Go through the records below and return each line that has "menu" in it.

Collected data entries:
_____

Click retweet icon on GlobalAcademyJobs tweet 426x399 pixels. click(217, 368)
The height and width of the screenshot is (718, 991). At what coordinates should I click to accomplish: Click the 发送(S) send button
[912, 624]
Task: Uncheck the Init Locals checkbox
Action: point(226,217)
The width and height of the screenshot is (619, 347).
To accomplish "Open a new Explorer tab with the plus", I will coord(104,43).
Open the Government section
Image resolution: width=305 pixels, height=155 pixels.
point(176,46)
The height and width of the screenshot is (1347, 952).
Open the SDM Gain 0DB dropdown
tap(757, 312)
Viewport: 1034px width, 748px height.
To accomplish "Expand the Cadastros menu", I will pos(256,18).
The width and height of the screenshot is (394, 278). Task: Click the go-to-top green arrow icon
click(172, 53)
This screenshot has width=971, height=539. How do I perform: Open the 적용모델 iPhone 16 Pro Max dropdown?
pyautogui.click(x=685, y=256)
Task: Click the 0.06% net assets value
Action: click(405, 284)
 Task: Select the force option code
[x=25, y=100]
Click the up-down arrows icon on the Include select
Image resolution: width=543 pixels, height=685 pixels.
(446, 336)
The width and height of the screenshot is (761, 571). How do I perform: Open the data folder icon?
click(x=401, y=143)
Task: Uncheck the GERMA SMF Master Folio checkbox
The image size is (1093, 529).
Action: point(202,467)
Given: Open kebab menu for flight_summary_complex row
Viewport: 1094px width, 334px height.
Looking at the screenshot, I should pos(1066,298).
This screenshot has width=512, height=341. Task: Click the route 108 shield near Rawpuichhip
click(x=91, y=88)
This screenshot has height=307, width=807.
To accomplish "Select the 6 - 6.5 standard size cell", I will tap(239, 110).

_____

- Response to the exercise:
To accomplish "Expand the Cadastros menu", I will pos(256,18).
Given: Open kebab menu for flight_summary_complex row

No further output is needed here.